> What is required:
Would you set down all of the entries below exactly as they stand?

Segment Start: Input material

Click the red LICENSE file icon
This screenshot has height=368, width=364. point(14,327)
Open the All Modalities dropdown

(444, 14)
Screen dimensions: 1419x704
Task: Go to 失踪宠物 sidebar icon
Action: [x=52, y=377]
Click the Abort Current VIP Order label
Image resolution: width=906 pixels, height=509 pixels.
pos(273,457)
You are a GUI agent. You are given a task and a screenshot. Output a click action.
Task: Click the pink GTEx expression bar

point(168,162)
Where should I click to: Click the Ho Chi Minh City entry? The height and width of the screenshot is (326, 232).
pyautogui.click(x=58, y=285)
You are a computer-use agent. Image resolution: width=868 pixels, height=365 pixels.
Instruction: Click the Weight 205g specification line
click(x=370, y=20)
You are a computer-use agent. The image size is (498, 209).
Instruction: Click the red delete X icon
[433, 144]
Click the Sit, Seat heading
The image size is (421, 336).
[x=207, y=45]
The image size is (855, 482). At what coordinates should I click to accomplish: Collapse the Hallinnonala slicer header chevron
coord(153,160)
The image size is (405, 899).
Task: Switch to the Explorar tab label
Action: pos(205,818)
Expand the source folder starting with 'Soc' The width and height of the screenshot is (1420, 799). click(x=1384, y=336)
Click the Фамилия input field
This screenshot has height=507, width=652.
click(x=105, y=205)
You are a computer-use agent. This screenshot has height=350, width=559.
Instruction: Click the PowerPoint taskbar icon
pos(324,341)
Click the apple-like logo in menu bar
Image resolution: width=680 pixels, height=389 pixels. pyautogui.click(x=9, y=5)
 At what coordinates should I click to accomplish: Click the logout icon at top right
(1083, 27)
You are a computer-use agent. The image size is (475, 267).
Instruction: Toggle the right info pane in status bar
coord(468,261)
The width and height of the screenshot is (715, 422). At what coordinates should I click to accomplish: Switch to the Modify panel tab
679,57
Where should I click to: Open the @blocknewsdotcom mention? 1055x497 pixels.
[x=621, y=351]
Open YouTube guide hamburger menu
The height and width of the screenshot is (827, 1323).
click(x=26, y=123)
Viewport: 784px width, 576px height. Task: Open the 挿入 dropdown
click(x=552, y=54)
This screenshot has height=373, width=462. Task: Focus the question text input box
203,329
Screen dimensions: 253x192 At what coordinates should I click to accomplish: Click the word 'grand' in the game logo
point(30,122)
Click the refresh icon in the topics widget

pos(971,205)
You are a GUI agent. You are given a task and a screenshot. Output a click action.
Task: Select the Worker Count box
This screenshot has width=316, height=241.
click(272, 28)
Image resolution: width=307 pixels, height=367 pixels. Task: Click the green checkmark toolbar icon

Segment End: Input material

> Output for this task:
Click the red LICENSE file icon
This screenshot has height=368, width=364. point(14,327)
Open the All Modalities dropdown

(444, 14)
Screen dimensions: 1419x704
Task: Go to 失踪宠物 sidebar icon
Action: [x=52, y=377]
Click the Abort Current VIP Order label
Image resolution: width=906 pixels, height=509 pixels.
pos(273,457)
You are a GUI agent. You are given a task and a screenshot. Output a click action.
Task: Click the pink GTEx expression bar

point(168,162)
Where should I click to: Click the Ho Chi Minh City entry? The height and width of the screenshot is (326, 232).
pyautogui.click(x=58, y=285)
You are a computer-use agent. Image resolution: width=868 pixels, height=365 pixels.
Instruction: Click the Weight 205g specification line
click(x=370, y=20)
You are a computer-use agent. The image size is (498, 209).
Instruction: Click the red delete X icon
[433, 144]
Click the Sit, Seat heading
The image size is (421, 336).
[x=207, y=45]
The image size is (855, 482). At what coordinates should I click to accomplish: Collapse the Hallinnonala slicer header chevron
coord(153,160)
The image size is (405, 899).
Task: Switch to the Explorar tab label
Action: pos(205,818)
Expand the source folder starting with 'Soc' The width and height of the screenshot is (1420, 799). click(x=1384, y=336)
Click the Фамилия input field
This screenshot has height=507, width=652.
click(x=105, y=205)
You are a computer-use agent. This screenshot has height=350, width=559.
Instruction: Click the PowerPoint taskbar icon
pos(324,341)
Click the apple-like logo in menu bar
Image resolution: width=680 pixels, height=389 pixels. pyautogui.click(x=9, y=5)
 At what coordinates should I click to accomplish: Click the logout icon at top right
(1083, 27)
You are a computer-use agent. The image size is (475, 267).
Instruction: Toggle the right info pane in status bar
coord(468,261)
The width and height of the screenshot is (715, 422). At what coordinates should I click to accomplish: Switch to the Modify panel tab
679,57
Where should I click to: Open the @blocknewsdotcom mention? 1055x497 pixels.
[x=621, y=351]
Open YouTube guide hamburger menu
The height and width of the screenshot is (827, 1323).
click(x=26, y=123)
Viewport: 784px width, 576px height. Task: Open the 挿入 dropdown
click(x=552, y=54)
This screenshot has height=373, width=462. Task: Focus the question text input box
203,329
Screen dimensions: 253x192 At what coordinates should I click to accomplish: Click the word 'grand' in the game logo
point(30,122)
Click the refresh icon in the topics widget

pos(971,205)
You are a GUI agent. You are given a task and a screenshot. Output a click action.
Task: Select the Worker Count box
This screenshot has width=316, height=241.
click(272, 28)
Image resolution: width=307 pixels, height=367 pixels. Task: Click the green checkmark toolbar icon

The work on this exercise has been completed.